The records below should be printed once more, exactly as they appear.

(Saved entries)

########################################

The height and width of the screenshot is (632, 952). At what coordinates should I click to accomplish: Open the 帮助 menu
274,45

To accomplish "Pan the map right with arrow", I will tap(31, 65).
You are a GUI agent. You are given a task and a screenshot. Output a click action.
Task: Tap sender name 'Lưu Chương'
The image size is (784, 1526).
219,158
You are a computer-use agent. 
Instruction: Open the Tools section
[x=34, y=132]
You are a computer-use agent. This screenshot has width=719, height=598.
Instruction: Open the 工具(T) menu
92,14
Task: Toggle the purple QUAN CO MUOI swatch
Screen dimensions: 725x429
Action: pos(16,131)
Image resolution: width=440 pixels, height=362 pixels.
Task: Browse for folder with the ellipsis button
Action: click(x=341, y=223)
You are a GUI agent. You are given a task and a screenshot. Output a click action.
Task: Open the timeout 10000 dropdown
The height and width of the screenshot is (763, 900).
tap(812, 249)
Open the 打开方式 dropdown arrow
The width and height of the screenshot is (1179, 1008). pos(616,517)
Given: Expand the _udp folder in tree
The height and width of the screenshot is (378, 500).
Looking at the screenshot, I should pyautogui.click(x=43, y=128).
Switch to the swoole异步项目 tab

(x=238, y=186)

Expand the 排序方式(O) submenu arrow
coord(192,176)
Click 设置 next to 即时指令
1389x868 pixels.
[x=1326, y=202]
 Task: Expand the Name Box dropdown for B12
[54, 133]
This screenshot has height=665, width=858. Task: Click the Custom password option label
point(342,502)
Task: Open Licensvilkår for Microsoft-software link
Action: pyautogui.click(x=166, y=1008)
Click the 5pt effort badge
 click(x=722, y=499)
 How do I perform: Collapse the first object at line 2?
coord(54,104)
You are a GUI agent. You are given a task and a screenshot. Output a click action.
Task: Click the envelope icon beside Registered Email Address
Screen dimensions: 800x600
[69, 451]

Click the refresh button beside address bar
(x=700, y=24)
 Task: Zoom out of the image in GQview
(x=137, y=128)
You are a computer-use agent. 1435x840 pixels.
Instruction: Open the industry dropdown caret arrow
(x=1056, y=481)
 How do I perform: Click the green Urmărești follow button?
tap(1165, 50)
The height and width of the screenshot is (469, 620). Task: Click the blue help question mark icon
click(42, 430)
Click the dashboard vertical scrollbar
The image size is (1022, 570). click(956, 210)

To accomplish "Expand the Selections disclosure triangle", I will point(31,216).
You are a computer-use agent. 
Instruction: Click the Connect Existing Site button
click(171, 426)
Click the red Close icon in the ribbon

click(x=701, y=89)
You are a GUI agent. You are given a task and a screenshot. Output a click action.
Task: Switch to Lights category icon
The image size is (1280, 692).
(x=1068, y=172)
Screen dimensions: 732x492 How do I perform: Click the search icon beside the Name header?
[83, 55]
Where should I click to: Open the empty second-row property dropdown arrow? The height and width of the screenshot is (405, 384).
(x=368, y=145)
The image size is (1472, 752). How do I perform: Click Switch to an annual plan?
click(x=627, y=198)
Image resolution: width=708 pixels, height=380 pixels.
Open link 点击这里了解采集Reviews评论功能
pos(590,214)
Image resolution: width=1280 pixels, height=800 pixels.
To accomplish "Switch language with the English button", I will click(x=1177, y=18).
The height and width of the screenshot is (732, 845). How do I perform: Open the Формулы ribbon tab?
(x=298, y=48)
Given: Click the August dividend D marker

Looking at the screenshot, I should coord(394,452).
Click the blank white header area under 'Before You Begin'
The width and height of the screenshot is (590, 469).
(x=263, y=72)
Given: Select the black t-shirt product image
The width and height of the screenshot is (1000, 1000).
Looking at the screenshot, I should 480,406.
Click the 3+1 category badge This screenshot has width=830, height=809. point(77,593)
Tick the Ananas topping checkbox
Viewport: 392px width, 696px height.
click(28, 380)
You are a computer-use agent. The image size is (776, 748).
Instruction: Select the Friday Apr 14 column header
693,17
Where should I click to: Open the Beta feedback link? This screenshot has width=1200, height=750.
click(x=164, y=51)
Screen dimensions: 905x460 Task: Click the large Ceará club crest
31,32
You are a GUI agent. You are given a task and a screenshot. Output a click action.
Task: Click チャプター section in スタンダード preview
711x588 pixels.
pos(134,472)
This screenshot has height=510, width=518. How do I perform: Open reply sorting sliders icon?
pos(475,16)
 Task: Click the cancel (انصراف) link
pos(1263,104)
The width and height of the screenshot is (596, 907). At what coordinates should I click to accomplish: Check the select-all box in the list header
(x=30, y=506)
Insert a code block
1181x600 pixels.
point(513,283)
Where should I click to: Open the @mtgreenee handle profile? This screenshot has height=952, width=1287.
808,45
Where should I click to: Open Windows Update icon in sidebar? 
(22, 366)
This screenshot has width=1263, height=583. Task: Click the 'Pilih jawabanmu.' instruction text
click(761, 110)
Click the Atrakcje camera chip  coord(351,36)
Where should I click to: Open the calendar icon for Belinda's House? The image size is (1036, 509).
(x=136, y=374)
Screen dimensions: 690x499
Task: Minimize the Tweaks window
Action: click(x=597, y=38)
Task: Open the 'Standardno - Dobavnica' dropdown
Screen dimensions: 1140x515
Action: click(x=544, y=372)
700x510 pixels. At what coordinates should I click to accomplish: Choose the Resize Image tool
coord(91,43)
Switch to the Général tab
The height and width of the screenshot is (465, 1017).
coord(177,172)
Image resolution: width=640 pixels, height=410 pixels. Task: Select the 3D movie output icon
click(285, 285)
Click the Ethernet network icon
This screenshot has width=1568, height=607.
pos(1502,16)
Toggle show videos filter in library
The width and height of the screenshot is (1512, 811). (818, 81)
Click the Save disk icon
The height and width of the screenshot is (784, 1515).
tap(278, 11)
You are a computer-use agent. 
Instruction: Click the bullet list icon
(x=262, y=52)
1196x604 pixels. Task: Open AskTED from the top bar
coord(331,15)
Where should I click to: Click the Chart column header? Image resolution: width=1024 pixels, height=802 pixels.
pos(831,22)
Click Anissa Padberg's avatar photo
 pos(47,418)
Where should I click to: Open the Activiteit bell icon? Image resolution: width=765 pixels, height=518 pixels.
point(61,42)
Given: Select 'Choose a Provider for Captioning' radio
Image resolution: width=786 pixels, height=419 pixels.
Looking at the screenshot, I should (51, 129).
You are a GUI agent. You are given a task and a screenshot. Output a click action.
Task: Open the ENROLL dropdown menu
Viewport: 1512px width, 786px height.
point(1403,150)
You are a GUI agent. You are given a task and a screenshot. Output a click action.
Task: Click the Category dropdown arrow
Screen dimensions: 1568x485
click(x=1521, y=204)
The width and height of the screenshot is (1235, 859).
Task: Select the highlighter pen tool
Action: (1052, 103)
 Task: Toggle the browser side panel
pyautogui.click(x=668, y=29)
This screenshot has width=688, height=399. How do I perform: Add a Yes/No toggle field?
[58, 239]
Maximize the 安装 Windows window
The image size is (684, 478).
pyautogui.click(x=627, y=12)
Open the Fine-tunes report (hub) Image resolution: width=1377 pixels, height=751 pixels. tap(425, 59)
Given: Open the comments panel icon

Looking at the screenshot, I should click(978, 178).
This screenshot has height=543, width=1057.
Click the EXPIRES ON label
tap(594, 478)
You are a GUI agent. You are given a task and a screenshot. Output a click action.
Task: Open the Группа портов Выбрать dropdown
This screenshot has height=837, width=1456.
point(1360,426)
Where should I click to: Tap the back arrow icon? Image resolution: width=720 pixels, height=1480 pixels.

########################################

## Written response
The height and width of the screenshot is (632, 952). At what coordinates should I click to accomplish: Open the 帮助 menu
274,45

To accomplish "Pan the map right with arrow", I will tap(31, 65).
You are a GUI agent. You are given a task and a screenshot. Output a click action.
Task: Tap sender name 'Lưu Chương'
The image size is (784, 1526).
219,158
You are a computer-use agent. 
Instruction: Open the Tools section
[x=34, y=132]
You are a computer-use agent. This screenshot has width=719, height=598.
Instruction: Open the 工具(T) menu
92,14
Task: Toggle the purple QUAN CO MUOI swatch
Screen dimensions: 725x429
Action: pos(16,131)
Image resolution: width=440 pixels, height=362 pixels.
Task: Browse for folder with the ellipsis button
Action: click(x=341, y=223)
You are a GUI agent. You are given a task and a screenshot. Output a click action.
Task: Open the timeout 10000 dropdown
The height and width of the screenshot is (763, 900).
tap(812, 249)
Open the 打开方式 dropdown arrow
The width and height of the screenshot is (1179, 1008). pos(616,517)
Given: Expand the _udp folder in tree
The height and width of the screenshot is (378, 500).
Looking at the screenshot, I should pyautogui.click(x=43, y=128).
Switch to the swoole异步项目 tab

(x=238, y=186)

Expand the 排序方式(O) submenu arrow
coord(192,176)
Click 设置 next to 即时指令
1389x868 pixels.
[x=1326, y=202]
 Task: Expand the Name Box dropdown for B12
[54, 133]
This screenshot has height=665, width=858. Task: Click the Custom password option label
point(342,502)
Task: Open Licensvilkår for Microsoft-software link
Action: pyautogui.click(x=166, y=1008)
Click the 5pt effort badge
 click(x=722, y=499)
 How do I perform: Collapse the first object at line 2?
coord(54,104)
You are a GUI agent. You are given a task and a screenshot. Output a click action.
Task: Click the envelope icon beside Registered Email Address
Screen dimensions: 800x600
[69, 451]

Click the refresh button beside address bar
(x=700, y=24)
 Task: Zoom out of the image in GQview
(x=137, y=128)
You are a computer-use agent. 1435x840 pixels.
Instruction: Open the industry dropdown caret arrow
(x=1056, y=481)
 How do I perform: Click the green Urmărești follow button?
tap(1165, 50)
The height and width of the screenshot is (469, 620). Task: Click the blue help question mark icon
click(42, 430)
Click the dashboard vertical scrollbar
The image size is (1022, 570). click(956, 210)

To accomplish "Expand the Selections disclosure triangle", I will point(31,216).
You are a computer-use agent. 
Instruction: Click the Connect Existing Site button
click(171, 426)
Click the red Close icon in the ribbon

click(x=701, y=89)
You are a GUI agent. You are given a task and a screenshot. Output a click action.
Task: Switch to Lights category icon
The image size is (1280, 692).
(x=1068, y=172)
Screen dimensions: 732x492 How do I perform: Click the search icon beside the Name header?
[83, 55]
Where should I click to: Open the empty second-row property dropdown arrow? The height and width of the screenshot is (405, 384).
(x=368, y=145)
The image size is (1472, 752). How do I perform: Click Switch to an annual plan?
click(x=627, y=198)
Image resolution: width=708 pixels, height=380 pixels.
Open link 点击这里了解采集Reviews评论功能
pos(590,214)
Image resolution: width=1280 pixels, height=800 pixels.
To accomplish "Switch language with the English button", I will click(x=1177, y=18).
The height and width of the screenshot is (732, 845). How do I perform: Open the Формулы ribbon tab?
(x=298, y=48)
Given: Click the August dividend D marker

Looking at the screenshot, I should coord(394,452).
Click the blank white header area under 'Before You Begin'
The width and height of the screenshot is (590, 469).
(x=263, y=72)
Given: Select the black t-shirt product image
The width and height of the screenshot is (1000, 1000).
Looking at the screenshot, I should 480,406.
Click the 3+1 category badge This screenshot has width=830, height=809. point(77,593)
Tick the Ananas topping checkbox
Viewport: 392px width, 696px height.
click(28, 380)
You are a computer-use agent. The image size is (776, 748).
Instruction: Select the Friday Apr 14 column header
693,17
Where should I click to: Open the Beta feedback link? This screenshot has width=1200, height=750.
click(x=164, y=51)
Screen dimensions: 905x460 Task: Click the large Ceará club crest
31,32
You are a GUI agent. You are given a task and a screenshot. Output a click action.
Task: Click チャプター section in スタンダード preview
711x588 pixels.
pos(134,472)
This screenshot has height=510, width=518. How do I perform: Open reply sorting sliders icon?
pos(475,16)
 Task: Click the cancel (انصراف) link
pos(1263,104)
The width and height of the screenshot is (596, 907). At what coordinates should I click to accomplish: Check the select-all box in the list header
(x=30, y=506)
Insert a code block
1181x600 pixels.
point(513,283)
Where should I click to: Open the @mtgreenee handle profile? This screenshot has height=952, width=1287.
808,45
Where should I click to: Open Windows Update icon in sidebar? 
(22, 366)
This screenshot has width=1263, height=583. Task: Click the 'Pilih jawabanmu.' instruction text
click(761, 110)
Click the Atrakcje camera chip  coord(351,36)
Where should I click to: Open the calendar icon for Belinda's House? The image size is (1036, 509).
(x=136, y=374)
Screen dimensions: 690x499
Task: Minimize the Tweaks window
Action: click(x=597, y=38)
Task: Open the 'Standardno - Dobavnica' dropdown
Screen dimensions: 1140x515
Action: click(x=544, y=372)
700x510 pixels. At what coordinates should I click to accomplish: Choose the Resize Image tool
coord(91,43)
Switch to the Général tab
The height and width of the screenshot is (465, 1017).
coord(177,172)
Image resolution: width=640 pixels, height=410 pixels. Task: Select the 3D movie output icon
click(285, 285)
Click the Ethernet network icon
This screenshot has width=1568, height=607.
pos(1502,16)
Toggle show videos filter in library
The width and height of the screenshot is (1512, 811). (818, 81)
Click the Save disk icon
The height and width of the screenshot is (784, 1515).
tap(278, 11)
You are a computer-use agent. 
Instruction: Click the bullet list icon
(x=262, y=52)
1196x604 pixels. Task: Open AskTED from the top bar
coord(331,15)
Where should I click to: Click the Chart column header? Image resolution: width=1024 pixels, height=802 pixels.
pos(831,22)
Click Anissa Padberg's avatar photo
 pos(47,418)
Where should I click to: Open the Activiteit bell icon? Image resolution: width=765 pixels, height=518 pixels.
point(61,42)
Given: Select 'Choose a Provider for Captioning' radio
Image resolution: width=786 pixels, height=419 pixels.
Looking at the screenshot, I should (51, 129).
You are a GUI agent. You are given a task and a screenshot. Output a click action.
Task: Open the ENROLL dropdown menu
Viewport: 1512px width, 786px height.
point(1403,150)
You are a GUI agent. You are given a task and a screenshot. Output a click action.
Task: Click the Category dropdown arrow
Screen dimensions: 1568x485
click(x=1521, y=204)
The width and height of the screenshot is (1235, 859).
Task: Select the highlighter pen tool
Action: (1052, 103)
 Task: Toggle the browser side panel
pyautogui.click(x=668, y=29)
This screenshot has width=688, height=399. How do I perform: Add a Yes/No toggle field?
[58, 239]
Maximize the 安装 Windows window
The image size is (684, 478).
pyautogui.click(x=627, y=12)
Open the Fine-tunes report (hub) Image resolution: width=1377 pixels, height=751 pixels. tap(425, 59)
Given: Open the comments panel icon

Looking at the screenshot, I should click(978, 178).
This screenshot has height=543, width=1057.
Click the EXPIRES ON label
tap(594, 478)
You are a GUI agent. You are given a task and a screenshot. Output a click action.
Task: Open the Группа портов Выбрать dropdown
This screenshot has height=837, width=1456.
point(1360,426)
Where should I click to: Tap the back arrow icon? Image resolution: width=720 pixels, height=1480 pixels.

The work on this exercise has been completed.